EXTRAIT CHOISI:

|---|

Il faut quand tu as reçu ; l’aoriste est un solécisme. Malgré ces tâches, on trouve en général dans cet Opéra, de la grace & beaucoup de vers heureux. Le monologue de Phèdre, à la seconde scène du deuxième acte, en est un exemple. La Scène de l’aveu fait par la Reine à Œnone, paroîtroit aussi très-bien écrite, si celle de Racine n’existoit pas. Celle entre Phèdre & Hyppolite est peut-être trop longue pour la Musique. Il y a sur-tout un long couplet écrit d’une manière vague & traînante, qui la refroidit extrêmement, & qu’on fera très-bien de supprimer, ou au moins de raccourcir. C’est celui :

O Ciel, qu’ai-je fait, qu’ai-je dit ?

Tout ce que dit Phèdre depuis ce vers :

Que ne puis-je vous rendre
Tout le plaisir que je goûte à vous voir ;

est entièrement inutile à l’action, & ne sert qu’à la rallentir.

Le morceau de l’arrivée de Thésée n’est pas non plus bien placé. Il n’est pas naturel qu’à l’instant de son retour, au lieu de voir sa femme & ses enfans, il s’amuse à parler de ses exploits, ni qu’il insiste sur cette maxime générale.

… Être aimé, voilà le vrai bonheur.

La Scène du départ d’Hyppolite pour son exil est fort touchante ; il faudroit que le morceau de la fin fut moins longuement mené.

|---|

Données sources:
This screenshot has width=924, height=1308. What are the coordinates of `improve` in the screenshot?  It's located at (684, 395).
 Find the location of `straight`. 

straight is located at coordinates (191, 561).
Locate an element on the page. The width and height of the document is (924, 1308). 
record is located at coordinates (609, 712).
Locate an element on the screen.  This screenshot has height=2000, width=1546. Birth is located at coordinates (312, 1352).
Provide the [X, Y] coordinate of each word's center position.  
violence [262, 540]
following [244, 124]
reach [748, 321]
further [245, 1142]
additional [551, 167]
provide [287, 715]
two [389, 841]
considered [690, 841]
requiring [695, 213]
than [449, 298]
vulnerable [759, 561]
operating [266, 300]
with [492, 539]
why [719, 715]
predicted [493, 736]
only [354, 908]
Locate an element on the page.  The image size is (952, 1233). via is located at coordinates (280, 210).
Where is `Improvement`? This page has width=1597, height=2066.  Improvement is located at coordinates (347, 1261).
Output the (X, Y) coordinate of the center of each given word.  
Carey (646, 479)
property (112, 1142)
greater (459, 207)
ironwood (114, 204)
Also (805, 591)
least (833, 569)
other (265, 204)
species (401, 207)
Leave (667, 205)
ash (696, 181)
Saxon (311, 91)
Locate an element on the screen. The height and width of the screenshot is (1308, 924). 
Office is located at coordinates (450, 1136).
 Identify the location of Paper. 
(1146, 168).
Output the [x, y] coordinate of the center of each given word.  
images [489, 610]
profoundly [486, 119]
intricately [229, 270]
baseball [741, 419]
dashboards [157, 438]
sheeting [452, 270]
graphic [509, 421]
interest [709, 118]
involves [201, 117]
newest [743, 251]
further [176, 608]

|---|

ÉNONCÉ 1:
D'après l'extrait choisi, quelle scène paraîtrait très bien écrite si celle de Racine n'existait pas ?
ÉNONCÉ 2:
Dans les lignes de données, mettez à jour les lignes allant de celle qui contient "predicted [493, 736]" à celle qui contient "coordinates (347, 1261)." en remplaçant "page" par "screen". Ne donnez que ces lignes.
Le texte et les lignes de données n'ont aucun lien entre eux.

SOLUTION RÉDIGÉE 1:
La scène de l'aveu fait par la Reine à Œnone.

SOLUTION RÉDIGÉE 2:
predicted [493, 736]
only [354, 908]
Locate an element on the screen.  The image size is (952, 1233). via is located at coordinates (280, 210).
Where is `Improvement`? This screen has width=1597, height=2066.  Improvement is located at coordinates (347, 1261).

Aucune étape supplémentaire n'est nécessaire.